スカート最新シングル『遠い春』のアートワークができるまで

フォーマットが決まれば次はメインビジュアルを誰に依頼するか考えます。スカートの場合、アルバムでは漫画家やイラストレーターのイラスト、シングルやライブ盤では写真をメインにビジュアルを作成してきました。ですが今回はメジャー1stシングルということもあり、ちょっと選択肢を増やしてみようと思い、画家の方のペインティング作品を使ってみたくなりました。曲も聴かずタイトルも知らずにそこまで進めていいのかと思われる方もいらっしゃるとは思いますが、そのあたりの矛盾は私も心の底から自覚していますので、良心回路をスッとオフ。

ここまでは脳内会議のみなので半日でできるのですが、漫画家の本秀康さんと金沢にトークショーついでの一泊二日旅行に行く予定があったので資料作成にかけられる実質の時間は二日程です。幸い私の事務所は本とカレーの街・神保町に位置しているので、ボンディからエチオピア、三省堂からmagnif、ボヘミアンズ・ギルドから小宮山書店そしてエチオピアと、街とインターネットを駆け巡り、素敵な作家さんを何人かリストアップして資料を作成します。この時点ではイメージを絞り込むより、初回打ち合わせで明かされるであろう収録曲とそのタイトルがどういったものであっても対応できるように幅広めの人選を心がけます。「今回のシングルは方向性を変えまして、頭脳警察のカバーで『銃をとれ』です。素肌に革ベストを着た澤部のポートレイトをイメージしています」みたいなことを言われれば話は別ですが、それはそれで泣けばなんとかなります。

『ふたりマンガサミット』と大きく題された本さんとのトークショーも無事盛況に終わり、行きの新幹線からトークショー本番、帰りの新幹線まで余談に次ぐ余談を繰り返し伝達系脳番地が超活性化、ドレスコーズのライブに行く本さんを後ろ髪引かれつつ見送り、非常に良いコンディションで初回打ち合わせに事務所に戻ります。一流のデザイナーはここでプレゼン資料を見直したりするのでしょうが、私は打ち合わせ中の余談が大好きなので起爆剤BGMとして対澤部/カクバリズム用プレイリストを作成することに全力を注ぎます。

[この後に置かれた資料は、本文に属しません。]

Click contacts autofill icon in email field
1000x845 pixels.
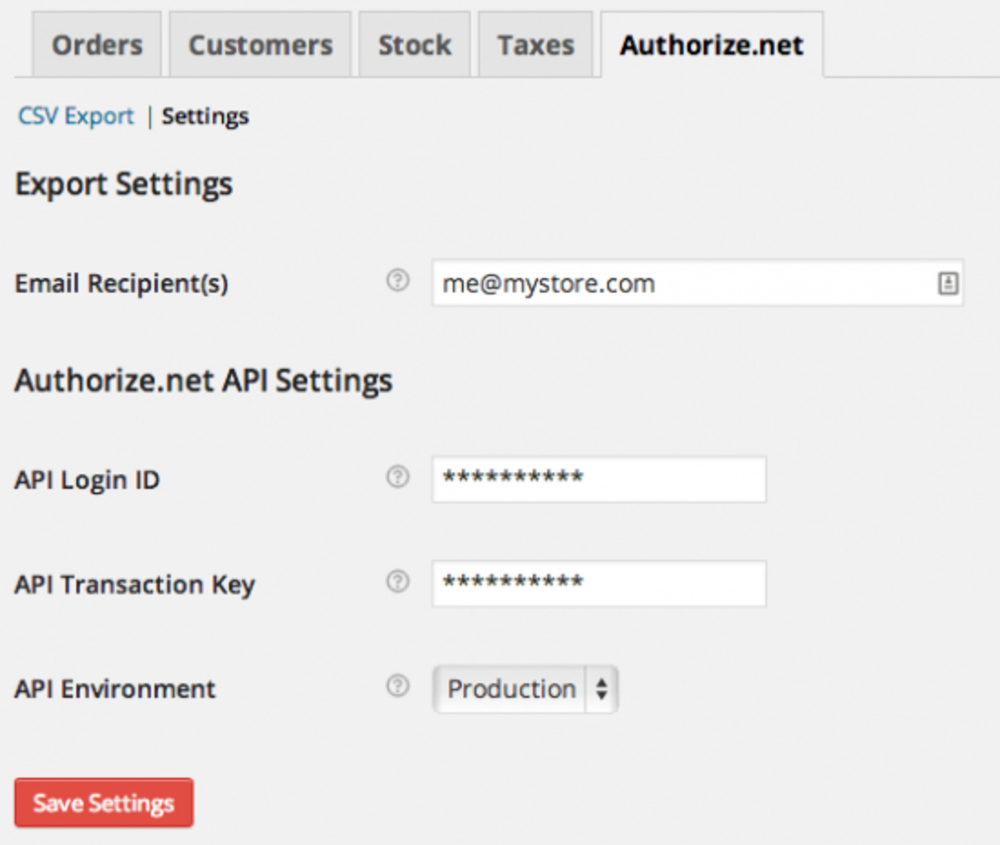click(947, 284)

どうもご無沙汰しております、あれなんかまた大きくなってない? などと挨拶もそこそこに始まった打ち合わせで明かされたシングルのタイトルは『遠い春』。メランコリックで少しだけ前向き、静かにもがいているような非常にスカートらしいナイスポップソングでした。CDとライブDVDの二枚組になるとのこと。それならばと間違いない候補がいますよ皆さん! と以前から気になっていた作家、山崎由紀子さんの資料を配ってプレゼンします。山崎さんは画像ベースのモチーフを分解、コラージュの技法を使用しつつ再構築し絵画として出力されているのですが、単なるインパクトにとどまらない画面の鮮烈さや、筆致から漂う抑制された繊細な感情に山盛りのセンス・オブ・ワンダーを感じる超素敵作家なのです。




提案時に見せた山崎由紀子氏の作品の一部

澤部くんの反応は上々、角張社長もザ・クラッシュの「Lost In Supermarket」が流れると「世界一いい曲だ!」と膝でリズムを取りつつOKを出してくれました。ホセ・フェリシアーノがカバーした『Golden Lady』が流れたとき、「これ誰のバージョンだっけ?」と余談が発生、「あーメガネかけてるジャケのやつか」という社長に「大体全部メガネかけてますよ」と鋭く刺す澤部くんというやりとりを聞けたので選曲係としても仕事をした感がありました。その場で即山崎さん宛に依頼メールを送ってもらい、しばらく緊迫感がある時間を過ごします。

こういうことは意外と多いのですが、偶然にも以前からスカートのファンだったという山崎さんから即快諾の返信があり、イラストのディレクション作業を開始します。もうこうなれば九割は完成したも同然、不安なことは一つもなく、世界は美しい。

山崎さんと直接お会いして打ち合わせができることになったので、『遠い春』及び収録曲をエンドレスリピートしつつ相談余談。CDの方は「切なさ」と「花」、DVDの方は「視線」と「動感」をテーマにイラストを描いてもらうことにしました。題材を何個か提案しつつも最終的にはお任せっスみたいな付かず離れずのディレクション距離を意識して、いくつかラフを描いてもらいます。